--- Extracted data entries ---
*** Begin section ***

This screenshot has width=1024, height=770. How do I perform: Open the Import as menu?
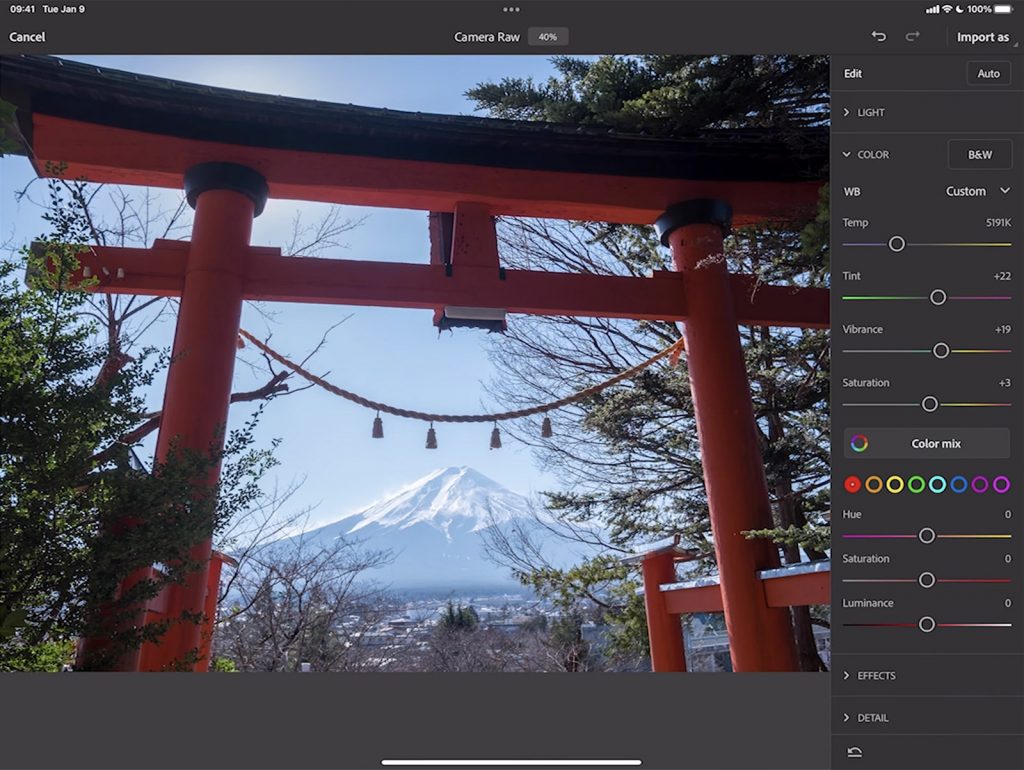pyautogui.click(x=982, y=37)
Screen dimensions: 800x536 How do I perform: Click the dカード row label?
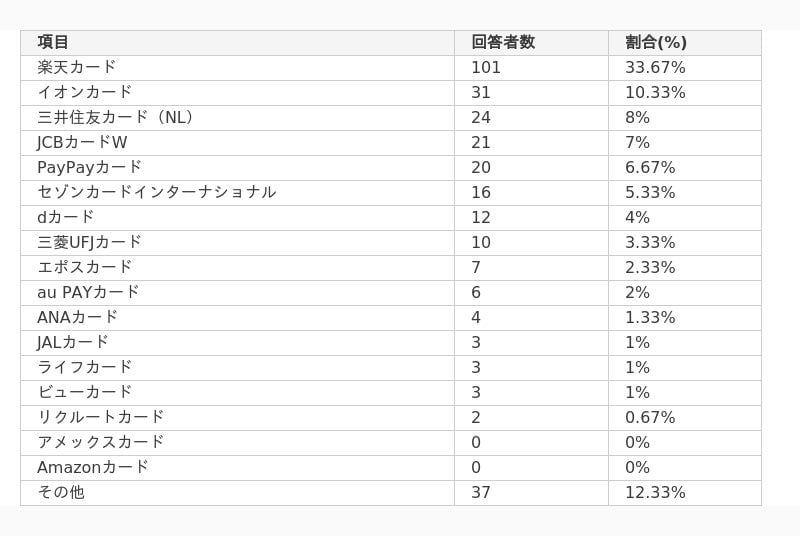coord(66,217)
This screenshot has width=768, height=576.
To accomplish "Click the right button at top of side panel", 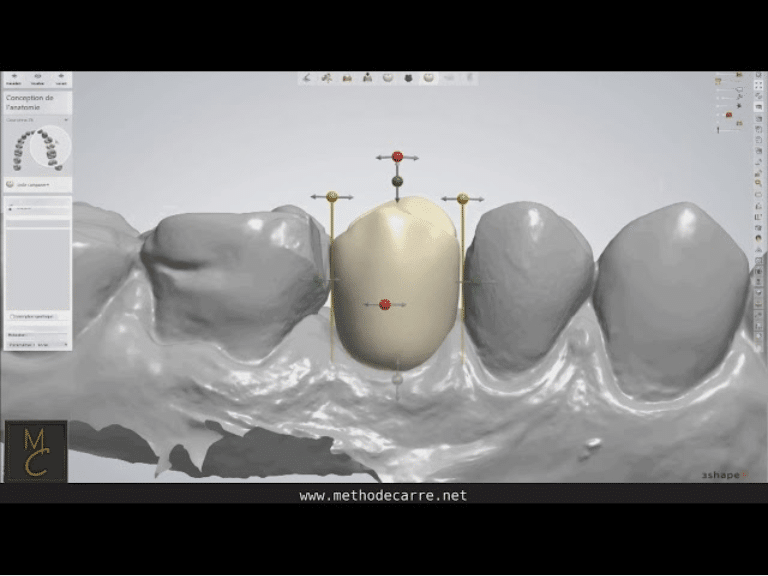I will coord(61,79).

*** End section ***

--- PROBLEM DESCRIPTION ---
The required output is the exact run of lines from the start of the records through the line containing "This screenshot has width=768, height=576.", both ends included, with no pictures.

--- FINAL ANSWER ---
This screenshot has width=1024, height=770. How do I perform: Open the Import as menu?
pyautogui.click(x=982, y=37)
Screen dimensions: 800x536 How do I perform: Click the dカード row label?
coord(66,217)
This screenshot has width=768, height=576.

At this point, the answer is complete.